**TEXT EXCERPT**
-- Opening Marker --

A politics of solidarity.
Completely.
The point being those,
it's not about Marxism and socialism
versus feminism.
It's about socialist feminism
versus liberal feminism, basically.
And I would recommend,
like I was talking to the others about this earlier,
I mean, it's a recent best-selling book
in this country, at least.
It's an Emma DeBiri's book,
what white people can do next,
which is a kind of intervention
in the allyship debate.
But I guess we're going to come onto this.
But it's a fantastic book.
drawing on all the right sources, which really very basically makes that argument,
says, you know, says that the politics, you know, where there is identity politics,
we should be doing a politics of solidarity, coalition, and shared interest.
And in doing so, we would be drawing on the legacy of the liberation struggles,
not on the legacy of what was left over from their defeat.
I think tactically, I think our offering should come from, you know,
I think to answer the question on like how I'm thinking how do we teach people without also with also understanding like Keir mentioned like where this politics comes from and that it serves a Pacific function and that maybe we want to suggest that part of it has lost its way but you know identity politics came up for for historical reasons and Keir mentioned one of them I think that there needs to be a generous way of bringing
to people's attention, the contradictory elements that exist within, a lot of the kind of
really reductive arguments in identity politics, which are of the sort, you know, we're
talking about liberal identity politics here, which it destroys empathy, because it is by default
the opposite of being able to sort of cross over and see the universality. It's putting people
into categories and holding them prisoner within those categories.
And like I said, I think that has historical reasons and it comes from despair.
But, you know, like the guys mentioned, I think the understanding of like 20th century history,
but also, you know, going back to and Emma Daburi talks about this in the book, you know,
like 17th century beginning of enslavement of African people.
Like there's why whiteness was created as a category was created to break down solidarity between, you know, Irish workers and enslaved Africans on Barbados.
That's one example that she gives.
So the creation of this category.
So especially when it comes to race, it seems, you know, like I'm not going to be able to articulate myself as well as she does.
but it's a really, really good one.
It's a good lens to kind of understand
why politics of solidarity is very important
and see how important something like Black Lives Matter
is, but also understanding the identity tangents
that some of that has gone off on
and trying to steer that kind of movement
in a progressive direction.
But I think we're going to come on to all of this in a second again,
but maybe we've jumped the gun.
Do you have a question from the chant as well?
someone asked about
the solidarity and identity politics question
that there was one
very specific
yeah it's about
universal
universal basic income
or universal basic services
as
as solidarity
or whether they might
create resentment
is that something
we're going to address later
is something
you could actually answer
so will this indeed
I mean the idea
obviously it's a disputed issue on the left
is all I could say to that
but is it a form of solidarity
to give people to give money to people that don't need it
certainly equality in some sense
but is it solidarity
I think it can be a deliberate attempt to create solidarity
by kind of creating a degree of mutual interdependence between people
I mean
you know when it's funny you know when
Mark and I, Mark Fisher and I wrote this document,
Reclaim Modernity, like a political plan for it years ago now.

-- Closing Marker --

**RECORDED INFORMATION**
-- Opening Marker --

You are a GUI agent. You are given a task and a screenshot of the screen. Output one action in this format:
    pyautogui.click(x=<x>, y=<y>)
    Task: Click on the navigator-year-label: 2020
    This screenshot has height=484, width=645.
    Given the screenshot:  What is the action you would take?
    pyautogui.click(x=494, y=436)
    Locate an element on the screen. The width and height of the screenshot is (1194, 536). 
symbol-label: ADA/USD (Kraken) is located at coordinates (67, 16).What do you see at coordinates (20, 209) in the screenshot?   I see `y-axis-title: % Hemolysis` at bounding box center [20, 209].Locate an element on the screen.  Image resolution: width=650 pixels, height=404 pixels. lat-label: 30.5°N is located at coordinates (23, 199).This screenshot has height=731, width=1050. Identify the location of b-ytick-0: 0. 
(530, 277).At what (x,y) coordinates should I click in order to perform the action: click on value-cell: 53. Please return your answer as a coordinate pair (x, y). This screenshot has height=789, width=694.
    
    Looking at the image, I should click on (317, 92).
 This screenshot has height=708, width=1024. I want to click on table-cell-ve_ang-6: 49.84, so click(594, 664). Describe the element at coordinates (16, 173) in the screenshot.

-- Closing Marker --

**APPLY WHAT YOU READ**
• a. In the discussion transcript, what document does the speaker say they wrote with Mark Fisher?
• b. Retype the discussion transcript, everything from "Completely." down to "the allyship debate.".

**WRITTEN RESPONSES**
• a. Reclaim Modernity.

• b.
Completely.
The point being those,
it's not about Marxism and socialism
versus feminism.
It's about socialist feminism
versus liberal feminism, basically.
And I would recommend,
like I was talking to the others about this earlier,
I mean, it's a recent best-selling book
in this country, at least.
It's an Emma DeBiri's book,
what white people can do next,
which is a kind of intervention
in the allyship debate.